DebugBuffer global_debug_buffer;

void ftm0_isr(void) {
  static uint32_t i = 0;
  teensy::AdcDmaSampler *const adc_dma =
      global_adc_dma.load(::std::memory_order_relaxed);

  Fet12AdcReadings adc_readings;
  // TODO(Brian): Switch to the DMA interrupt instead of spinning.
  while (!adc_dma->CheckDone()) {
  }

  adc_readings.motor_currents[0] =
      (adc_dma->adc_result(0, 0) + adc_dma->adc_result(0, 1)) / 2;
  adc_readings.motor_currents[1] =
      (adc_dma->adc_result(0, 2) + adc_dma->adc_result(1, 1)) / 2;
  adc_readings.motor_currents[2] =
      (adc_dma->adc_result(1, 0) + adc_dma->adc_result(1, 2)) / 2;
  adc_readings.throttle = adc_dma->adc_result(0, 3);
  const ::std::array<float, 3> decoupled =
      DecoupleCurrents(adc_readings.motor_currents);
  adc_dma->Reset();
  const uint32_t wrapped_encoder =
      global_motor.load(::std::memory_order_relaxed)->wrapped_encoder();
  const BalancedReadings balanced =
      BalanceSimpleReadings(decoupled);

#if 1

  static float fuse_badness = 0;

  static uint32_t cycles_since_start = 0u;
  ++cycles_since_start;
#if 0
  static int count = 0;
  ++count;
  static float currents[3] = {0.0f, 0.0f, 0.0f};
  for (int ii = 0; ii < 3; ++ii) {
    currents[ii] += static_cast<float>(adc_readings.motor_currents[ii]);
  }

  if (i == 0) {
    printf(
        "foo %d.0, %d.0, %d.0, %.3d %.3d %.3d, switching %d %d %d enc %d\n",
        static_cast<int>(currents[0] / static_cast<float>(count)),
        static_cast<int>(currents[1] / static_cast<float>(count)),
        static_cast<int>(currents[2] / static_cast<float>(count)),
        static_cast<int>(decoupled[0] * 1.0f),
        static_cast<int>(decoupled[1] * 1.0f),
        static_cast<int>(decoupled[2] * 1.0f),
        global_motor.load(::std::memory_order_relaxed)->get_switching_points_cycles(0),
        global_motor.load(::std::memory_order_relaxed)->get_switching_points_cycles(1),
        global_motor.load(::std::memory_order_relaxed)->get_switching_points_cycles(2),
        static_cast<int>(
            global_motor.load(::std::memory_order_relaxed)->wrapped_encoder()));
    count = 0;
    currents[0] = 0.0f;
    currents[1] = 0.0f;
    currents[2] = 0.0f;
  }
#endif
#if 1
  constexpr float kAlpha = 0.995f;
  constexpr float kFuseAlpha = 0.95f;

  // 3400 - 760
  // Start the throttle filter at 1.0f--once it converges to near zero, we set
  // throttle_zeroed to true and only then do we start listening to throttle
  // commands.

§ **Supplied data**
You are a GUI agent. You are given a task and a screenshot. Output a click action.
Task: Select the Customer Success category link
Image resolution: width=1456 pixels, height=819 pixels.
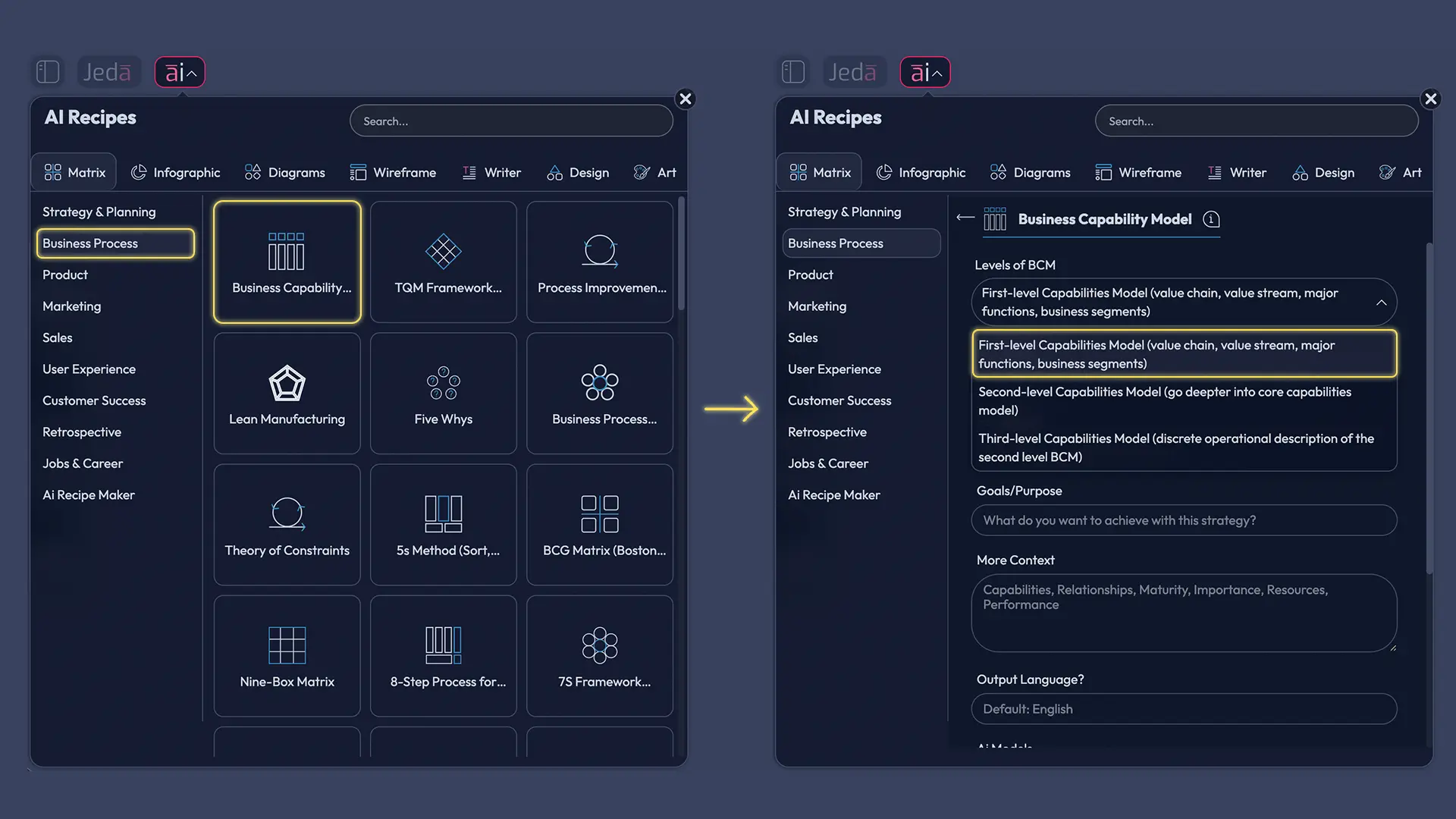coord(93,400)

§ **What is asked**
1 > In the code, rewrite the comment that begins "Start the throttle filter" as a short list, keeping its main facts.
2 > Rewrite the code from the line that has "DebugBuffer global_debug_buffer;" and stop after "instead of spinning.", putting "readings" in place of "adc_readings".

§ **Results of the tasks**
1 >
- The throttle filter starts at 1.0f.
- Once it converges to near zero, throttle_zeroed is set to true.
- Only then are throttle commands listened to.

2 >
DebugBuffer global_debug_buffer;

void ftm0_isr(void) {
  static uint32_t i = 0;
  teensy::AdcDmaSampler *const adc_dma =
      global_adc_dma.load(::std::memory_order_relaxed);

  Fet12AdcReadings readings;
  // TODO(Brian): Switch to the DMA interrupt instead of spinning.